===== TEXT =====

🤖 AI Summary
To address the problem of excessive database schema redundancy in NL2SQL—leading to overly long prompts, high token consumption, and prohibitive inference costs—this paper proposes Datalake Agent, an agent-based interactive NL2SQL framework. It dynamically retrieves only essential metadata through iterative query understanding and on-demand active retrieval, drastically shortening input prompts. Unlike static full-schema injection, Datalake Agent autonomously determines *when*, *where*, and *what* metadata to retrieve during inference, enabling precise, context-aware schema provisioning. Experiments across 23 databases and 100 complex Text-to-SQL tasks demonstrate up to 87% reduction in token usage and significant latency improvement, while maintaining execution accuracy competitive with state-of-the-art methods. This work is the first to systematically introduce a lightweight, interactive agent paradigm into NL2SQL, offering a novel pathway toward efficient and scalable semantic parsing.

===== RECORD SET =====

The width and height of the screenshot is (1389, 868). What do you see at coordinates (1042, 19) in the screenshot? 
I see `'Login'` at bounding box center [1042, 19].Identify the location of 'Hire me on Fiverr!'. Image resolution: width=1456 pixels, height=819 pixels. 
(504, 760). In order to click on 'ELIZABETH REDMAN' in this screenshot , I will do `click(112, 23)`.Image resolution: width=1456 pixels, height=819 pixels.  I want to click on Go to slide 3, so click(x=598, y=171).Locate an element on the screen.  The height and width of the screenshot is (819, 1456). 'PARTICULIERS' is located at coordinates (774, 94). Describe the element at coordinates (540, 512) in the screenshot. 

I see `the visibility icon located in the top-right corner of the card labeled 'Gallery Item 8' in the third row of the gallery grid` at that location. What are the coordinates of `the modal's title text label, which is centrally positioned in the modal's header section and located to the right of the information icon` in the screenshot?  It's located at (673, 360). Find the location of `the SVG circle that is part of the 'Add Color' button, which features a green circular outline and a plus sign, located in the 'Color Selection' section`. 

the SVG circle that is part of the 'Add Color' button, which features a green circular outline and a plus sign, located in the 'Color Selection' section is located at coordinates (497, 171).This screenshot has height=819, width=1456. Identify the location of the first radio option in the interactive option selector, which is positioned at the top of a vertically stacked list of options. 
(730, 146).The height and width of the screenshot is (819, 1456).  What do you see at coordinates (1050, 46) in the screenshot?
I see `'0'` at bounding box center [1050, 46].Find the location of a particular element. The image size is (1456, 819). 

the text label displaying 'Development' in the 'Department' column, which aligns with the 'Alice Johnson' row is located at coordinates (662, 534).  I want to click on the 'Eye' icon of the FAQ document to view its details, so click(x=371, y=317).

=====

◆ **INSTRUCTIONS**:
(a) According to the Datalake Agent summary, how many databases were used in the experiments?
(b) List the problems that the Datalake Agent summary says are caused by excessive database schema redundancy in NL2SQL.
(c) Go on with the Datalake Agent summary from the point where it ends.
The data comes from a different source than the Datalake Agent summary.

◆ **EXPECTED RESULTS**:
(a) 23

(b) Overly long prompts, high token consumption, and prohibitive inference costs.

(c)
📝 Abstract
Translating natural language queries into SQL queries (NL2SQL or Text-to-SQL) has recently been empowered by large language models (LLMs). Using LLMs to perform NL2SQL methods on a large collection of SQL databases necessitates processing large quantities of meta-information about the databases, which in turn results in lengthy prompts with many tokens and high processing costs. To address this challenge, we introduce Datalake Agent, an agentic system designed to enable an LLM to solve NL2SQL tasks more efficiently. Instead of utilizing direct solvers for NL2SQL that call the LLM once with all meta-information in the prompt, the Datalake Agent employs an interactive loop to reduce the utilized meta-information. Within the loop, the LLM is used in a reasoning framework that selectively requests only the necessary information to solve a table question answering task. We evaluate the Datalake Agent on a collection of 23 databases with 100 table question answering tasks. The Datalake Agent reduces the tokens used by the LLM by up to 87% and thus allows for substantial cost reductions while maintaining competitive performance.